医療はサービスか

>その昔、私が行政に飛び込んだ時に行政事務文書の「医療サービス」という用語を見て、
上司に医療をサービスとするのは奇妙ではないか?と疑問を呈したことがある。
>今で言うサービス産業と同等に医療を扱うのは奇妙ではないか?と聞いたのであるが、
上司の説明は厚生省も医療サービスという用語を使い、医療はサービスと考えるのは当然だというものだった。
>敢えて誤解されるのを覚悟して単純に考えると、市場では売り手と買い手が存在し、
物を売る場合とサービスを売る場合がある。
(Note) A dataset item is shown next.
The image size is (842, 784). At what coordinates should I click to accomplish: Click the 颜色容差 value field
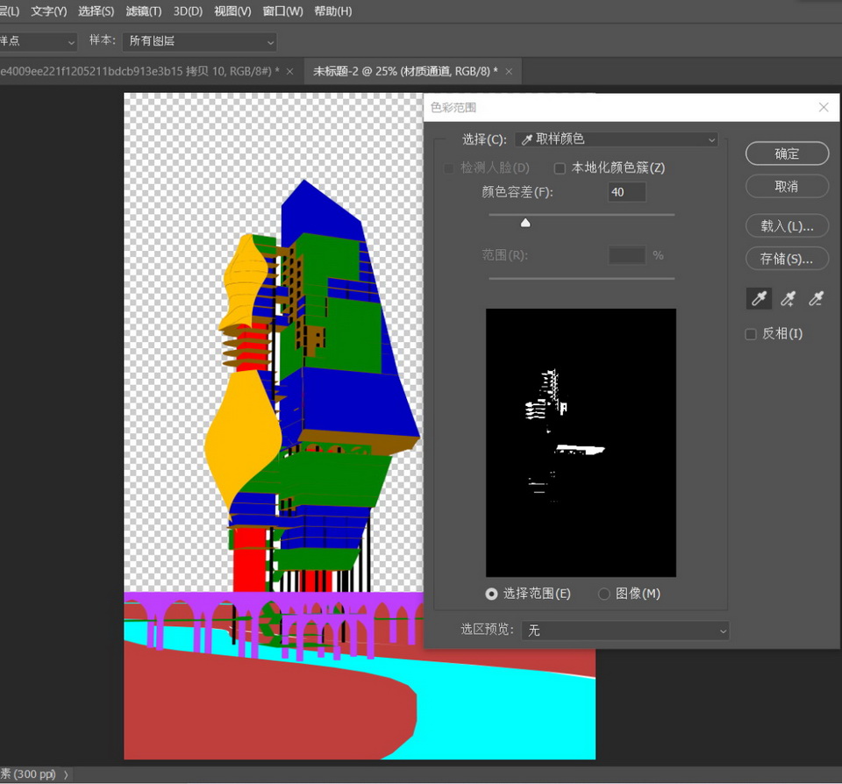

まさにサービス産業のそれが医療サービスだとすれば、
医療者は医療というサービスを消費者に売るわけである。
>[最近の医療概念について思うところ](http://homepage.mac.com/k_kudo/iblog/B2007620793/C1931105600/E20060603114115/index.html)より引用。

医療がサービス業でないとしたら、何なのだろうか。

サービスとは、一方が他方に対して提供する行為やパフォーマンスで、
本質的に無形で何の所有権ももたらさないものをいう。

どんな職業も、サービスからは自由ではいられない。

純粋にものを作る職業であっても、その商品の性能とか、ブランドに対する信頼といった、
「形の無い何か」に対する対価を受け取らざるを得ない。

ものを作る職業と、サービスを売る職業とは地続きのものだ。
全ての職業は、この2つの要素を様々な割合で含んでいる。医療という職業も、たぶん同じ。

##サービスの2つの側面
純粋なサービス業というものは存在しない。

サービスが占める割合には差があっても、
どんな産業でも何かの「もの」を作って、これに対して対価を受け取っている。

対価を受け取るものの価値が全くないとき、それはもはや産業でなく、単なる犯罪。

詐欺師とゴロツキ。

何の価値も無いものから対価を受け取る「純粋なサービス業」の起源は、このどちらかに帰着できる。